**SET TASK:** Print the records from the line containing "Where should I" through the line containing "tap(99, 426)", both lines included, word for word. Leave the pictures out of your answer.

**LISTED ENTRIES:**
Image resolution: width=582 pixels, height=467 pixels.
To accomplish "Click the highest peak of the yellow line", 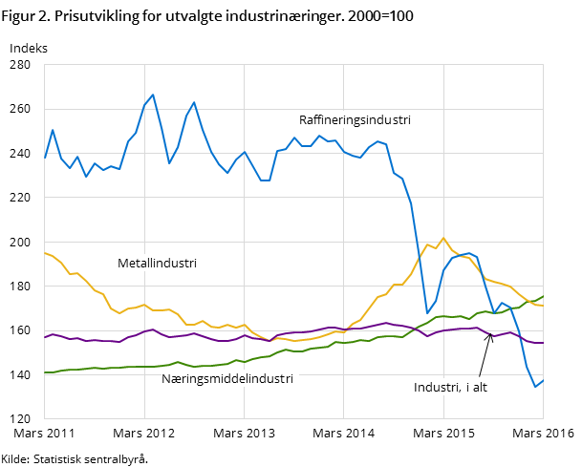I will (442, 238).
---
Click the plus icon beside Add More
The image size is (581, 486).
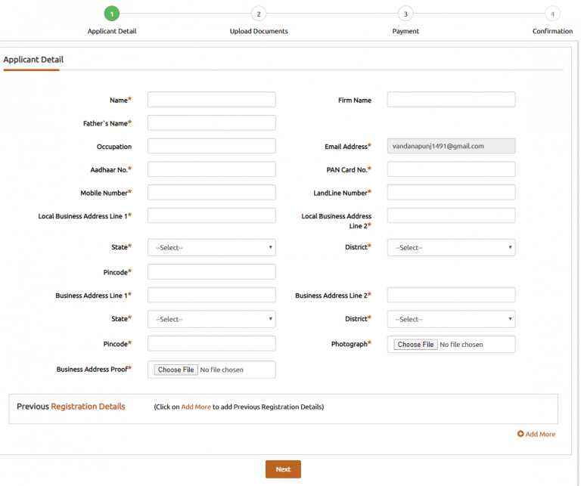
--
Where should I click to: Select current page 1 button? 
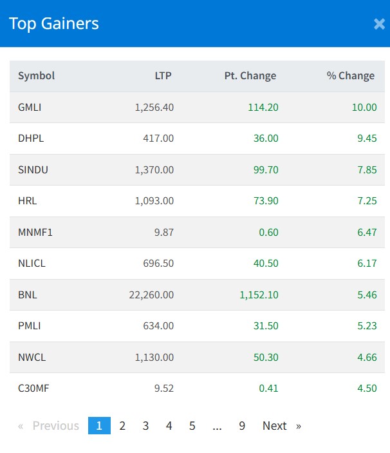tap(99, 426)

**CORRECT OUTPUT:**
Where should I click to: Select current page 1 button? 
tap(99, 426)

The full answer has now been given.